Carcinogenesis, Mutagenesis, Impairment of Fertility: In a 22 month study in Swiss mice, flunisolide hemihydrate at oral doses up to 500 mcg/kg/day (approximately 3 and 4 times the maximum recommended daily inhalation dose in adults and children on a mg/m2 basis) did not demonstrate any carcinogenic effects.


In a two year study in Sprague Dawley rats, administration of flunisolide hemihydrate in the diet at a dose of 2.5 mcg/kg/day (less than the maximum recommended daily inhalation dose in adults or children on a mg/m2 basis) resulted in an increased incidence of mammary gland adenomas and islet cell adenomas of the pancreas in females. The significance of these findings for humans is unknown. There were no significant increases in the incidence of any tumor type in female rats at a dose of 1.0 mcg/kg/day (less than the maximum recommended daily inhalation dose in adults or children on a mg/m2 basis), or in male rats at a dose of 2.5 mcg/kg/day (less than the maximum recommended daily inhalation dose in adults or children on a mg/m2 basis).


Flunisolide hemihydrate showed no mutagenic activity when tested in in vitro bacterial assay systems (Ames Assay and the Rec-assay) and no clastogenic activity when tested in the in vitro chromosomal aberration assay using Chinese Hamster CHL cells and in the in vivo mouse bone marrow chromosomal aberration assay.


Studies on the effects of flunisolide hemihydrate on fertility in female rats showed that flunisolide hemihydrate, at an oral dose of 200 mcg/kg/day (approximately 3 times the maximum recommended daily inhalation dose on a mg/m2 basis) impaired fertility, but was devoid of such effects at doses up to 40 mcg/kg/day (less than the maximum recommended daily inhalation dose on a mg/m2 basis).



Pregnancy



Teratogenic Effects: Pregnancy Category C. As with other corticosteroids, flunisolide hemihydrate has been shown to be teratogenic and fetotoxic in rabbits and rats at doses of 40 and 200 mcg/kg/day, respectively, (approximately 1 and 3 times the maximum recommended daily inhalation dose on a mg/m2 basis, respectively). There are no adequate and well-controlled studies of flunisolide hemihydrate in pregnant women. Aerospan Inhalation Aerosol should be used during pregnancy only if the potential benefit justifies the potential risk to the fetus.

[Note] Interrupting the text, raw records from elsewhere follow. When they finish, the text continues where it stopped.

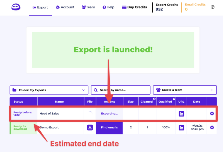The height and width of the screenshot is (152, 223).
Task: Switch to the Export tab
Action: pyautogui.click(x=40, y=7)
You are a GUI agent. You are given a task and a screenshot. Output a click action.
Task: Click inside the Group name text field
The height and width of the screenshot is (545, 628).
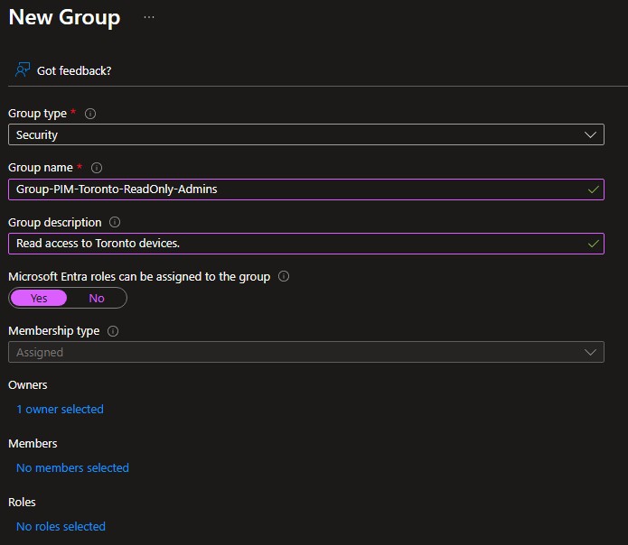298,189
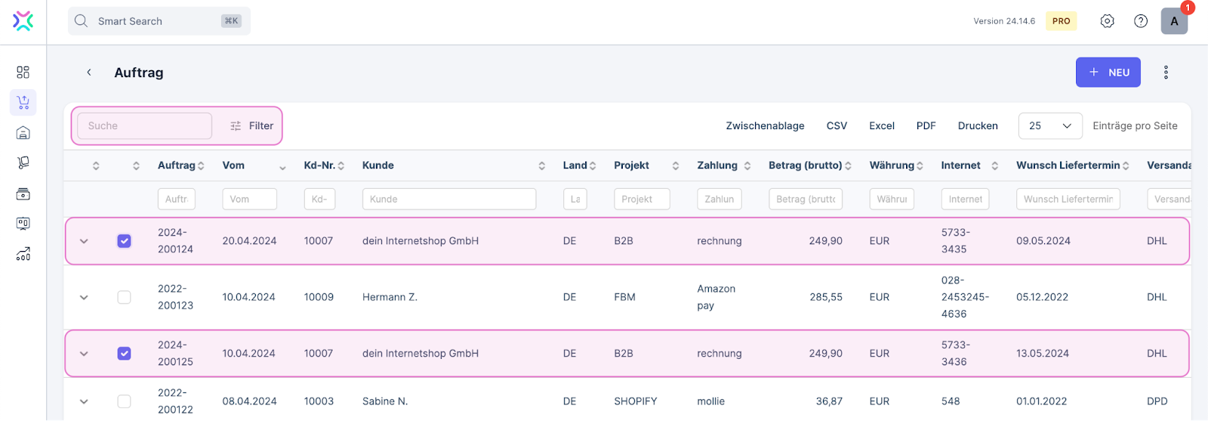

Experience with oral corticosteroids since their introduction in pharmacologic, as opposed to physiological, doses suggests that rodents are more prone to teratogenic effects from corticosteroids than humans.



Nonteratogenic Effects: Hypoadrenalism may occur in infants born of mothers receiving corticosteroids during pregnancy. Such infants should be carefully monitored.



Nursing Mothers: It is not known whether flunisolide is excreted in human milk. Because other corticosteroids are excreted in human milk, caution should be exercised when Aerospan Inhalation Aerosol is administered to nursing women.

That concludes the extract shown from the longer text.